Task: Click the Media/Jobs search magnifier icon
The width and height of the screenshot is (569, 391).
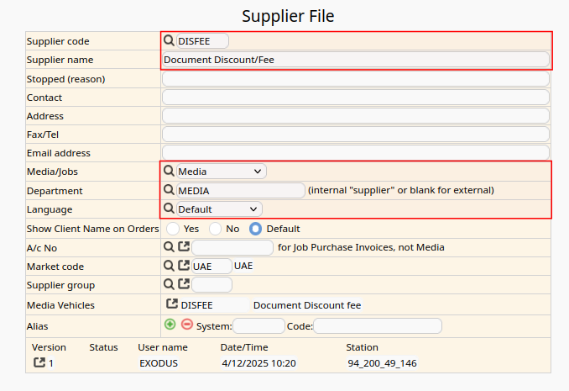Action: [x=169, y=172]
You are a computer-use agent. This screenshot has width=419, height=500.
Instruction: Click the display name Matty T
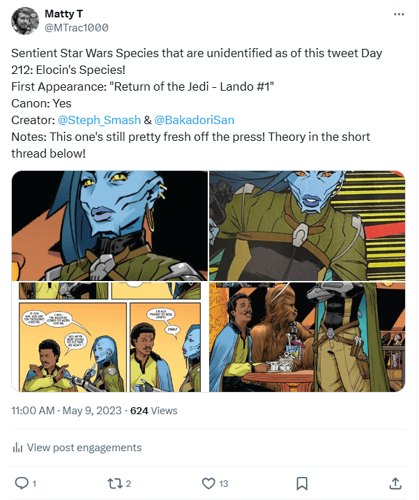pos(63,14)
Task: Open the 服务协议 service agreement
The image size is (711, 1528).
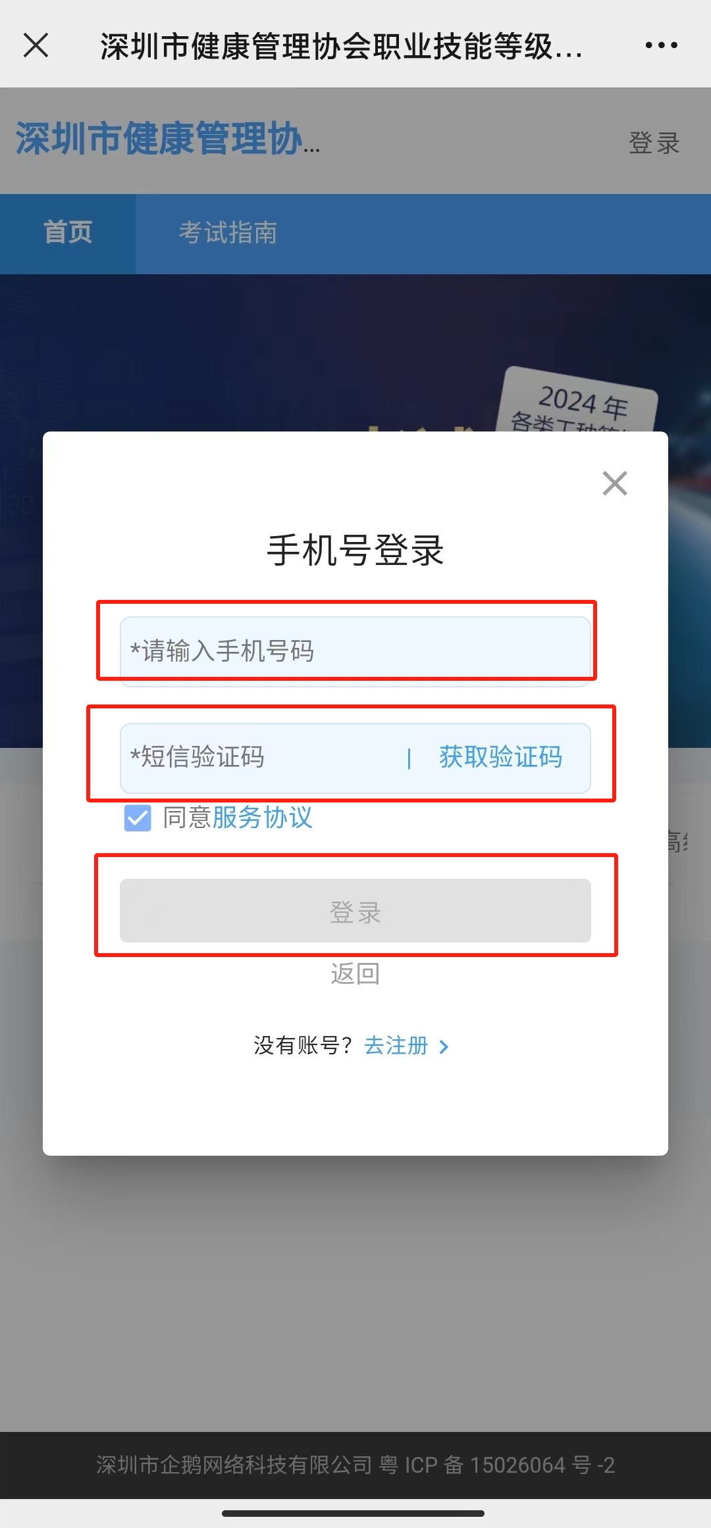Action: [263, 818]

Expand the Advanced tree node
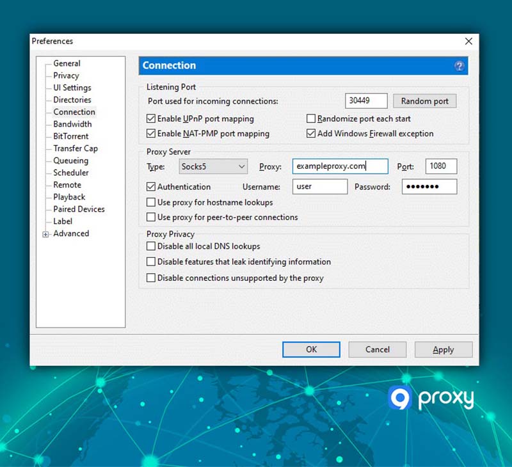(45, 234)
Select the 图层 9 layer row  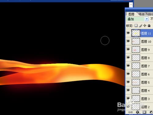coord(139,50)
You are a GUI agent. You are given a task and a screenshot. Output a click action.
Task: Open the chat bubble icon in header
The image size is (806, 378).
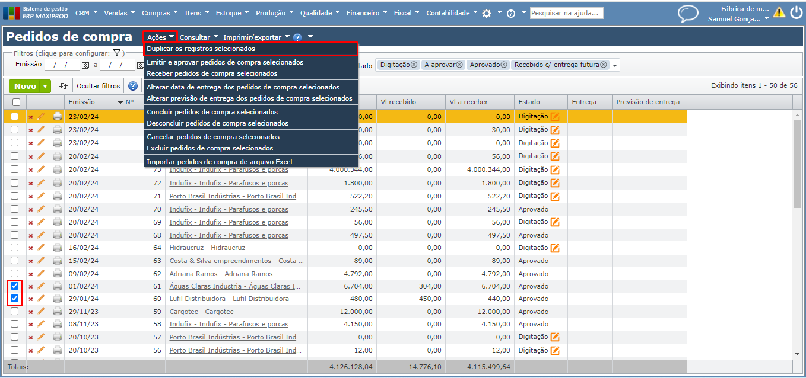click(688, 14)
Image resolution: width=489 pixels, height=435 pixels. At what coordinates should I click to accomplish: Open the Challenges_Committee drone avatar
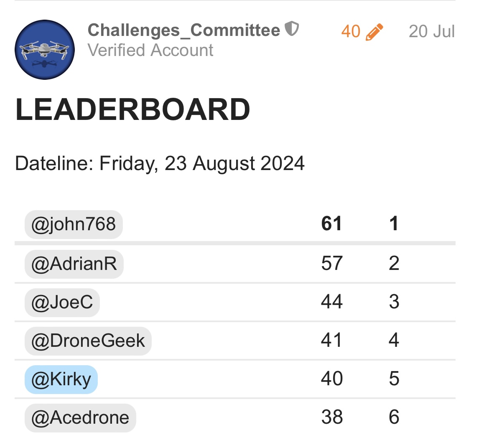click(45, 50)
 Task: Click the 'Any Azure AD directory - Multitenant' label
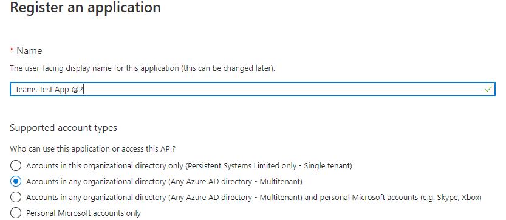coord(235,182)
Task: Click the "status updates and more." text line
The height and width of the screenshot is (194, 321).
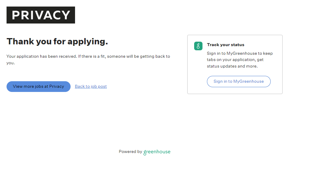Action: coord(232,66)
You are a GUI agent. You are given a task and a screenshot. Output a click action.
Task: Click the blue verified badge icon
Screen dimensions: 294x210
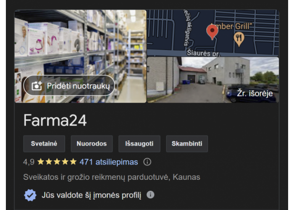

**EXERCISE DIRECTIONS**
Locate all lines in the listing above with the word "icon". Copy them.

**OUTPUT FOR THIS EXERCISE**
Task: Click the Media/Jobs search magnifier icon
Task: Open the chat bubble icon in header
Task: Click the blue verified badge icon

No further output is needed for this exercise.